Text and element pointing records
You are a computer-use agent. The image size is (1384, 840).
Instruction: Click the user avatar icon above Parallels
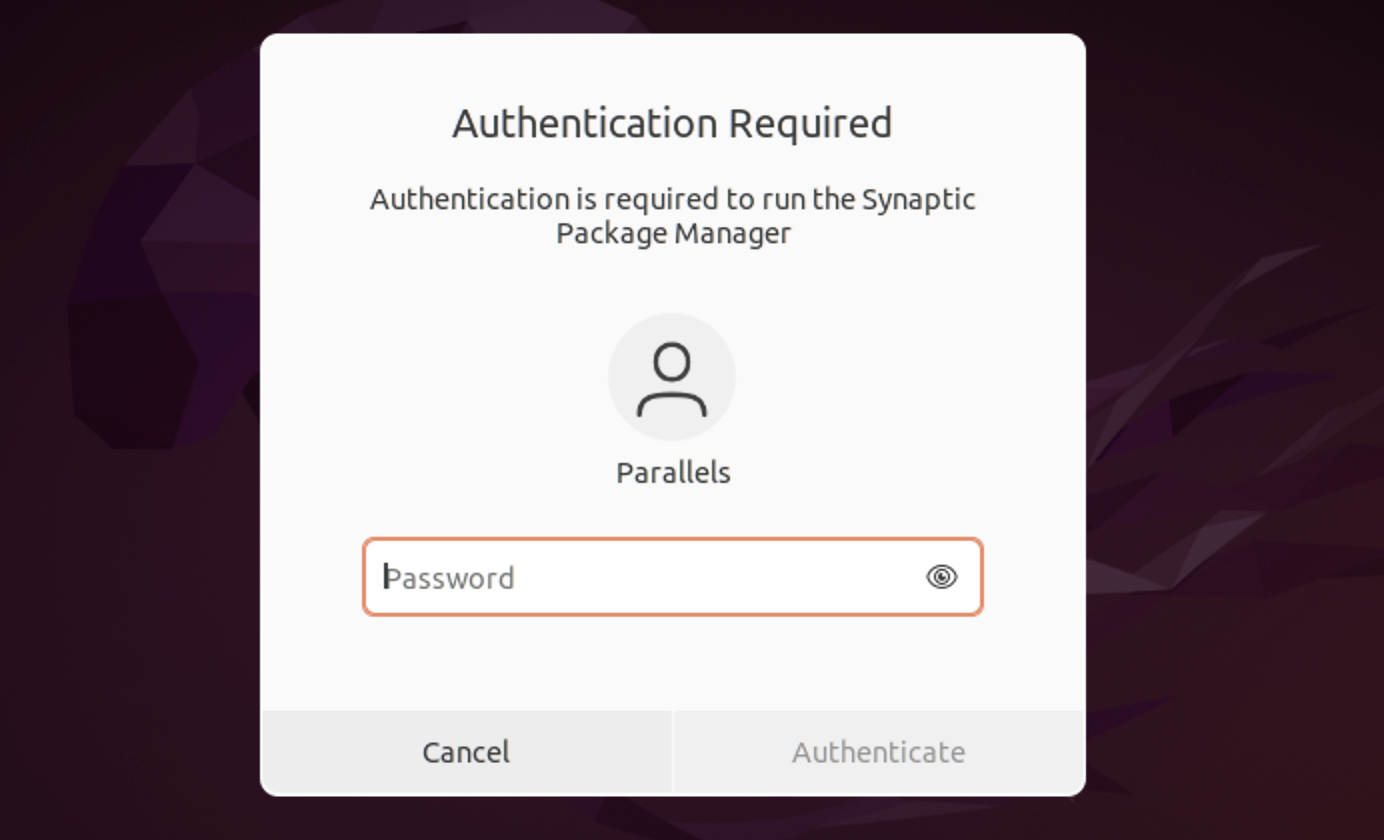pos(672,375)
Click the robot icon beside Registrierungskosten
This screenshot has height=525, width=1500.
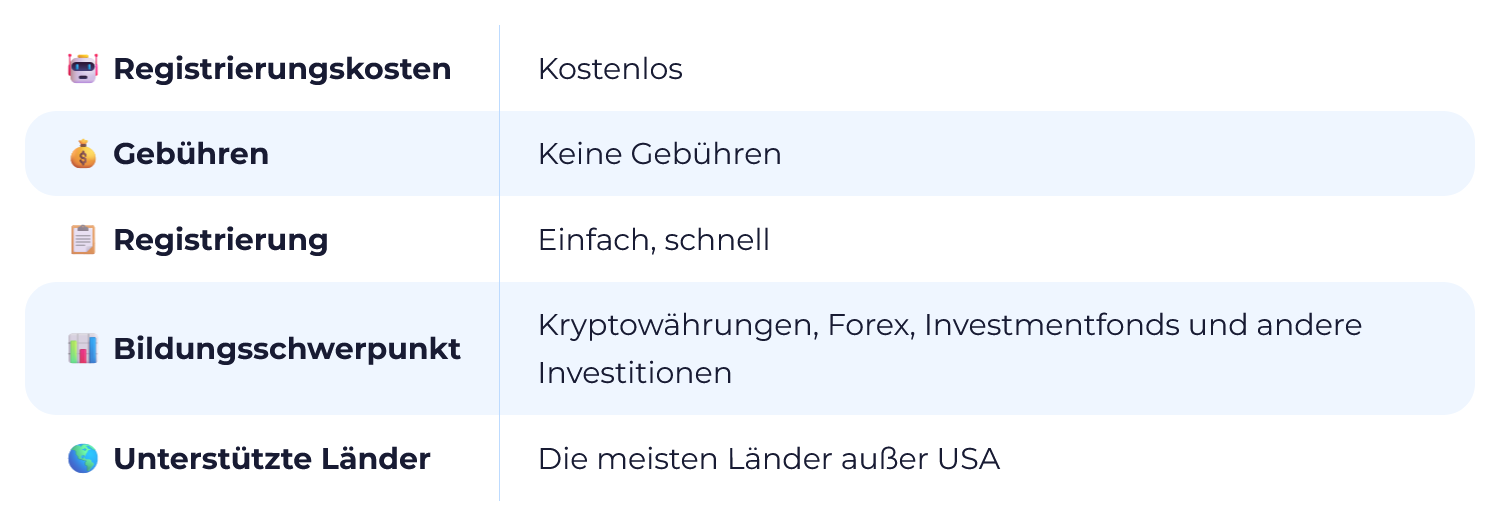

• **INSTRUCTION**
Locate each line in the entries that contains the word "icon" and copy those lines.

• **ANSWER FOR THIS EXERCISE**
Instruction: Click the user avatar icon above Parallels
Click the robot icon beside Registrierungskosten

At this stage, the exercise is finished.